One common mistake made by many people is to choose a generic data type instead of a specific, optimized data type. Of course, everything can be stored as text somehow, but in most cases, it makes a lot more sense to use the proper data type.

Some of those specialized, optimized types are dealt with in this section.

Let's focus on IP addresses first. To represent an IP address, you have two choices: inet and cidr. Here is an example:

test=# SELECT '192.168.0.34/32'::cidr, '192.168.0.34/32'::inet;
      cidr       |     inet     
-----------------+--------------
 192.168.0.34/32 | 192.168.0.34
(1 row)

The cidr option represents an IP address that includes a netmask. The inet option will only store an IP address without a netmask.

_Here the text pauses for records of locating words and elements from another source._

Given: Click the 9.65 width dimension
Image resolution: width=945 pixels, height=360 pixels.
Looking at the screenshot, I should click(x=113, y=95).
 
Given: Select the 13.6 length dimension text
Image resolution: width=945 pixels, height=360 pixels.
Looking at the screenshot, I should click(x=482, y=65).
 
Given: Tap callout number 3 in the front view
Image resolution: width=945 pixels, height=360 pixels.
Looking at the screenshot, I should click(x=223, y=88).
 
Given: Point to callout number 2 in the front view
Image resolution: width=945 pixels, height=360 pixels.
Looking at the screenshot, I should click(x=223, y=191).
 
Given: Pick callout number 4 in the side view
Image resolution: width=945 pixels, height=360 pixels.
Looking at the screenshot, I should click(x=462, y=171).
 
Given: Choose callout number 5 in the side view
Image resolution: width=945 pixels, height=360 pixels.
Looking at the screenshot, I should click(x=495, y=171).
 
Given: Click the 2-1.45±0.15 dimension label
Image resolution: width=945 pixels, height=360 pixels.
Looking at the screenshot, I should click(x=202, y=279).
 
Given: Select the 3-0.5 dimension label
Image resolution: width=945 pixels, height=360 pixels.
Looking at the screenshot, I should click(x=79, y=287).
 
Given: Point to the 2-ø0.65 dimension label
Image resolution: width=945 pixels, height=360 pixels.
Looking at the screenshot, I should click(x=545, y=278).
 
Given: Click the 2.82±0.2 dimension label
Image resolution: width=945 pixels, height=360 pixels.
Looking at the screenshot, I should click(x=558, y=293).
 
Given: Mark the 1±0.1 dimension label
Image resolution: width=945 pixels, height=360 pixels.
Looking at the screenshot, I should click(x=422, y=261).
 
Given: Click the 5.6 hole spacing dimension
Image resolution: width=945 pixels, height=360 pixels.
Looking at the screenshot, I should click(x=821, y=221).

By the way, both data types will also work for IPv6:

test=# SELECT '::1'::cidr, '::1'::inet;
  cidr   | inet
---------+------
 ::1/128 | ::1
(1 row)

The beauty here is that you have a special set of operators for those types, and you can even do the math, as the following example shows:

test=# SELECT '::1'::cidr + 43242342;
    ?column?     
-----------------
 ::2.147.211.103
(1 row)

Besides data types related to IPs, there are a couple of types related to geometric objects. A common mistake is that people store geographical positions in two columns:

test=# CREATE TABLE t_location (
  loc   text,
  x   numeric,
  y   numeric
);
CREATE TABLE

Of course, you can always use two fields, but querying this kind of data structure is a really nasty task. Just imagine searching an object within 50 kilometers. With two columns, this is clearly a complicated, nasty-to-do task.

The standard distribution of PostgreSQL (even without PostGIS, which is a popular GIS extension installed) offers some geometric data types such as points, circles, rectangles, paths, and so on. To make the previous table more efficient, the following can be done:

test=# CREATE TABLE t_test (loc text, coord point);
CREATE TABLE

Points can be used easily. Here is an example:

test=# SELECT '(10, 30)'::point;
  point  
---------
 (10,30)
(1 row)

The really nice thing here is that there is quite a lot of useful functionality around. If you want to determine the distance between two points, you can make use of the ↔ (distance) operator:

test=# SELECT '(10, 30)'::point <-> '(20, 20)'::point;
    ?column?     
-----------------
 14.142135623731
(1 row)

You could've done that with a simple formula, but why? PostgreSQL already has all the functionality for you. Therefore, using an optimized, predefined data type is highly beneficial.